Der NPD-Politiker soll gemeinsam mit 15–20 teilweise vermummten und mit Schlagstöcken bewaffneten Personen in der Nacht vom 14. zum 15. August 2013 ein Wohnhaus in der Grimmer Straße angegriffen und die Bewohnerinnen bedroht haben. Zwar konnte die ursprüngliche Anklage wegen schweren Landfriedensbruchs nicht aufrecht erhalten werden, da im Prozess nicht zweifelsfrei bestätigt werden konnte, dass die für die Erfüllung dieses Straftatbestandes erforderliche Anzahl von mindestens 15 Tätern gegeben war.Das Gericht sah es aber als erwiesen an, dass Daniel Ohm für die Zerstörung einer Scheibe des Hauses verantwortlich ist und dass er die Bewohner zum Herauskommen aufforderte („Kommt raus!“). Das vergleichsweise milde Urteil — eine Geldstrafe von 40 Tagessätzen à 30 Euro — begründete das Gericht damit, dass der 30-jährige Neonazi bislang nicht vorbestraft ist.
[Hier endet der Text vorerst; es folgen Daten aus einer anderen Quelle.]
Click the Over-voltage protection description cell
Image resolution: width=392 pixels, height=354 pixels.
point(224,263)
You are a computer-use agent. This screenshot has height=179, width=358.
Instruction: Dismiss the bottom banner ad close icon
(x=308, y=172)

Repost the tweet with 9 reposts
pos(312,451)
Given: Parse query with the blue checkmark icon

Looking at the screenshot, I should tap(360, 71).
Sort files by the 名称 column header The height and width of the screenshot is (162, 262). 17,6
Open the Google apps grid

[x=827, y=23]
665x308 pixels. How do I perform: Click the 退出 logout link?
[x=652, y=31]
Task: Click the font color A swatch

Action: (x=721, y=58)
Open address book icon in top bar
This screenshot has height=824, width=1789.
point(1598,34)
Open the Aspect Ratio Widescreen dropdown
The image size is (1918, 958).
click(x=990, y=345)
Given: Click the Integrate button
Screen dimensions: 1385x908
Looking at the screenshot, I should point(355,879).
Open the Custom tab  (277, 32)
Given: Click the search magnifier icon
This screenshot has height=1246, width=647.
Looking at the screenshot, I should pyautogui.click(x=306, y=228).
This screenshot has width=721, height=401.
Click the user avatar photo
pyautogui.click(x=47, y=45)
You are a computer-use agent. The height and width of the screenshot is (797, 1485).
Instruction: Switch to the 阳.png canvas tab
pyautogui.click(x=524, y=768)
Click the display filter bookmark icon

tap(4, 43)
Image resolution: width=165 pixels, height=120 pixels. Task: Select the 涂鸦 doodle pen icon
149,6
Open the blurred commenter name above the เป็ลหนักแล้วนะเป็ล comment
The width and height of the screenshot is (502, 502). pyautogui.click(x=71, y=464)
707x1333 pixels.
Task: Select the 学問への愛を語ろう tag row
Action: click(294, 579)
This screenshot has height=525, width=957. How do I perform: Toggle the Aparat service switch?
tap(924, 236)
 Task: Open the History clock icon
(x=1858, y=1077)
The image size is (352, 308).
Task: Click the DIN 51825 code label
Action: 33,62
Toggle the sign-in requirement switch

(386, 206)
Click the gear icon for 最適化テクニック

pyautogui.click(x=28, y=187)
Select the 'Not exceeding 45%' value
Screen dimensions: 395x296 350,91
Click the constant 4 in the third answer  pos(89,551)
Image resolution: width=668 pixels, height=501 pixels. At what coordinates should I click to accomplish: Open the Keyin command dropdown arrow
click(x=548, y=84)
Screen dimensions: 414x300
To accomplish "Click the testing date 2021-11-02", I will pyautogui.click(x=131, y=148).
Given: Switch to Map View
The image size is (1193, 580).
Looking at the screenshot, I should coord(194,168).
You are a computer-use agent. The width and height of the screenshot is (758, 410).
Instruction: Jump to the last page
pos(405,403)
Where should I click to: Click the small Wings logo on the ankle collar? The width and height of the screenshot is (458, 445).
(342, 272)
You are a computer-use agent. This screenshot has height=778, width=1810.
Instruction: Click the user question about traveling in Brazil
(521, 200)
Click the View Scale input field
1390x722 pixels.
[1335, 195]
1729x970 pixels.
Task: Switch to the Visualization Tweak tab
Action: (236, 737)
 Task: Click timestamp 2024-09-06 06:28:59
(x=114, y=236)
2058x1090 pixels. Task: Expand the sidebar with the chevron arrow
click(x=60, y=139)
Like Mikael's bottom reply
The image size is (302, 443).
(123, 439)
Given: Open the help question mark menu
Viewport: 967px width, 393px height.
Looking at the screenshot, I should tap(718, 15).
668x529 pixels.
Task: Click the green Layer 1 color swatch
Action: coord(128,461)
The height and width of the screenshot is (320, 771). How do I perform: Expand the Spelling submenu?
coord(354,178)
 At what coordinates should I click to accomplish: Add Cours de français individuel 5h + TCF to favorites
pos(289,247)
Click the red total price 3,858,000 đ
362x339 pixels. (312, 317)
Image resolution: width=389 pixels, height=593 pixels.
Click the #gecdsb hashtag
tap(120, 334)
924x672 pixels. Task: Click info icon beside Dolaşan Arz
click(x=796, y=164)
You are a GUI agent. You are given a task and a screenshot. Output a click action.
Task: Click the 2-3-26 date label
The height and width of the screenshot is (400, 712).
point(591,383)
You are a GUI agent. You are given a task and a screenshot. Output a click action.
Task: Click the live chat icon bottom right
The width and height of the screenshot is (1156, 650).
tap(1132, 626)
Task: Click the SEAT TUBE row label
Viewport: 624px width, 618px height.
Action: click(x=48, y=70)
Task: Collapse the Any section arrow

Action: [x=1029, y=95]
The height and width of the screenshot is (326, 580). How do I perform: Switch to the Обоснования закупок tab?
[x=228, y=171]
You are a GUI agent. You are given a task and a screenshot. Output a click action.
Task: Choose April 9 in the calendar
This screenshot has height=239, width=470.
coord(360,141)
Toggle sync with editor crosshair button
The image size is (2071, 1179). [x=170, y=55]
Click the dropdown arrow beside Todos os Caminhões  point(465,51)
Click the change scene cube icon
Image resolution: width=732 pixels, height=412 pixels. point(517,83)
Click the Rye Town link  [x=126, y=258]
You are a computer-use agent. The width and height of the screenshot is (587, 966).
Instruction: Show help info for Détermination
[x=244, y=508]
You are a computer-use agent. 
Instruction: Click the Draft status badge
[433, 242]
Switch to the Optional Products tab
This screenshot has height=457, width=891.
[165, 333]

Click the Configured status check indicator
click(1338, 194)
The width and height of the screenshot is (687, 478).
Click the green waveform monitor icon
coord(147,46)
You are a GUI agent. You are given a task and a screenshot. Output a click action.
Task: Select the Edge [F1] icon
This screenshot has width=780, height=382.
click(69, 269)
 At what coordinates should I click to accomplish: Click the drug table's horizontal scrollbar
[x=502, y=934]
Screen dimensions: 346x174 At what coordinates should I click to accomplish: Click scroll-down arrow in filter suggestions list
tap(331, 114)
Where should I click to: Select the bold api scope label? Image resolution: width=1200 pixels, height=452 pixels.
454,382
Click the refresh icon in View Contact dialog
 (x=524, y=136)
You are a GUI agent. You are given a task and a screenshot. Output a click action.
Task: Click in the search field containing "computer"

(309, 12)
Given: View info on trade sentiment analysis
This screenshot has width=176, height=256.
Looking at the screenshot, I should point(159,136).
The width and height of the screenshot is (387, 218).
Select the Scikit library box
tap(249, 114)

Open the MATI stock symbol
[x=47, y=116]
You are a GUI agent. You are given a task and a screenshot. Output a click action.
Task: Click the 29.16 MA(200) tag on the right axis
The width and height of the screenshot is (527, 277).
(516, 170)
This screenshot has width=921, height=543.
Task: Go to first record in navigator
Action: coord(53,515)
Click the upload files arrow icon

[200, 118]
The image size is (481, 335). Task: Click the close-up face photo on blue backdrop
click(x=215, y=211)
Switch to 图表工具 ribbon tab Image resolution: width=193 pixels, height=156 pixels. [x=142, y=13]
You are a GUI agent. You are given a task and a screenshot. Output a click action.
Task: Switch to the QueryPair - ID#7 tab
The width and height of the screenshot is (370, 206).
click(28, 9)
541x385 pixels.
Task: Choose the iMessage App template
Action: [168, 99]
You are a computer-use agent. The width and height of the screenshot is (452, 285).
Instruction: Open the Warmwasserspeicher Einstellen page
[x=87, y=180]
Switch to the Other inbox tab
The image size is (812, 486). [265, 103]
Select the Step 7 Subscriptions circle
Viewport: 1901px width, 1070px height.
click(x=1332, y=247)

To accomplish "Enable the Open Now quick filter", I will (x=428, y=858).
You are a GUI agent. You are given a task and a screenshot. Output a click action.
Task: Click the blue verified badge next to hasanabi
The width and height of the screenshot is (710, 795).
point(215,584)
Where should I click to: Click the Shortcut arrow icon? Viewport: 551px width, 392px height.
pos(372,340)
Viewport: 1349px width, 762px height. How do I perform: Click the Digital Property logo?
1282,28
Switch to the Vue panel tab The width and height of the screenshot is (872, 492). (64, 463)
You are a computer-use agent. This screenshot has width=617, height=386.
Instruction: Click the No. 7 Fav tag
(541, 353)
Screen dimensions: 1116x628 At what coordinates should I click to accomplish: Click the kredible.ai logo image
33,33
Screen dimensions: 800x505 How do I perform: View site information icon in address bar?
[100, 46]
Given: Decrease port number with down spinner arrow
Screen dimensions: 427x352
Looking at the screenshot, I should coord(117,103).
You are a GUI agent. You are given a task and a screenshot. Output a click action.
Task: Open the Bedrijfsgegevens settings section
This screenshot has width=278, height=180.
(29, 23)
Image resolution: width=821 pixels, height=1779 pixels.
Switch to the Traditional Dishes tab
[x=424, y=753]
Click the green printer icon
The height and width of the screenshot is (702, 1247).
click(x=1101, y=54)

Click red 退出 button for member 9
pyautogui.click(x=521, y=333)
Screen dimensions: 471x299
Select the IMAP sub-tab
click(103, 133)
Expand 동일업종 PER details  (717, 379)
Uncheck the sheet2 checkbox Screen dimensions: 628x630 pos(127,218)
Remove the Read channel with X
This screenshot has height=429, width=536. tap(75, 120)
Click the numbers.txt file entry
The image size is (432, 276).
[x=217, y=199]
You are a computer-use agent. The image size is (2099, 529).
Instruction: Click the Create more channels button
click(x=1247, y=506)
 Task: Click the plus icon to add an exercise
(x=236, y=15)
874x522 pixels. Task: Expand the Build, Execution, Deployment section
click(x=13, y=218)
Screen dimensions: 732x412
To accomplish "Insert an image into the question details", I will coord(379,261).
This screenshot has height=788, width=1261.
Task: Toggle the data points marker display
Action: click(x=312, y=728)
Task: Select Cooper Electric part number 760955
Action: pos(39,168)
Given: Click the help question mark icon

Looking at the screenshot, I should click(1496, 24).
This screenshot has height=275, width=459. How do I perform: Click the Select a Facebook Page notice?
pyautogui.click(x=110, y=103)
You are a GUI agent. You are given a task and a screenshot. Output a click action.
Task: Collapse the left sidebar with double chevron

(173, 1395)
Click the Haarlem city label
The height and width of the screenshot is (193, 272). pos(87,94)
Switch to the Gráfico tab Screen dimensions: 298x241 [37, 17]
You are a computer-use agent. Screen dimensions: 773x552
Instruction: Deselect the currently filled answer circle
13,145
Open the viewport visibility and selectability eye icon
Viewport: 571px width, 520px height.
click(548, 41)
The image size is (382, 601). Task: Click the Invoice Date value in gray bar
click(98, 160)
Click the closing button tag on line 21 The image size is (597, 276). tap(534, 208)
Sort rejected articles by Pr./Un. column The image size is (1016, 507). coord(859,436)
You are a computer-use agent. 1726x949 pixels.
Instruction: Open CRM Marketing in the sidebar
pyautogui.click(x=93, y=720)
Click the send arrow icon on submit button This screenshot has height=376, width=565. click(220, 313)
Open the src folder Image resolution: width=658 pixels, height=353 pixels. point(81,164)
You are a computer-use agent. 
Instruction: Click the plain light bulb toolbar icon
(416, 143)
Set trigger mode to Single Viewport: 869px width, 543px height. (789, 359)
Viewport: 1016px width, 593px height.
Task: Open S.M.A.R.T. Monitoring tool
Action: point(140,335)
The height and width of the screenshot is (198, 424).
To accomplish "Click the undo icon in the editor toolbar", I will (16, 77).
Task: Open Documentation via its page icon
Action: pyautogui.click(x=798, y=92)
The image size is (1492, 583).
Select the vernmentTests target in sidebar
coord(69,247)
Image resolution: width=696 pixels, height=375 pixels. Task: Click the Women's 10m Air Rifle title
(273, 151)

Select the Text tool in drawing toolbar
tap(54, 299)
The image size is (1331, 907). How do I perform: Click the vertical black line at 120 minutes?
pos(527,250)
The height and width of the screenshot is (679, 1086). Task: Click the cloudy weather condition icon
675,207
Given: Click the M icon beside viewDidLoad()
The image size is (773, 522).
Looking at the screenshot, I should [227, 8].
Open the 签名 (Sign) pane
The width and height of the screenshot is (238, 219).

Daniel Ohm war der einzige Angeklagte in diesem Prozess. Das ist erstaunlich angesichts der Tatsache, dass die Neonazis, die sich nach dem Angriff auf das Wohnhaus in drei Kleintransportern entfernt hatten, später im Zuge einer weiträumigen Polizeifahndung angehalten und kontrolliert wurden. Unter den Insassen dieser Fahrzeuge befanden sich neben Daniel Ohm drei weitere Politiker der NPD: Tino Müller (stellvertretender Vorsitzender der NPD-Landtagsfraktion), dessen Bruder Marko (NPD-Landesvorstand) sowie Norman Runge (Mitglied des Kreistags des Landkreises Mecklenburgische Seenplatte). Die Staatsanwaltschaft Stralsund hatte zwar gegen die vier Neonazis wegen schweren Landfriedensbruchs ermittelt und dafür sogar die Immunität Tino Müllers aufgehoben, doch endeten die Ermittlungen gegen das Landtagsmitglied ergebnislos. Als einziger Angreifer aus der Gruppe sei Daniel Ohm — der bereits am 12. Juni vor dem Amtsgericht Tiergarten wegen des Angriffs auf einen Journalisten zu einer Geldstrafe von 60 Tagessätzen à 30 Euro verurteilt wurde — zweifelsfrei identifiziert worden. Gegen beide Urteile kann noch Berufung eingelegt werden.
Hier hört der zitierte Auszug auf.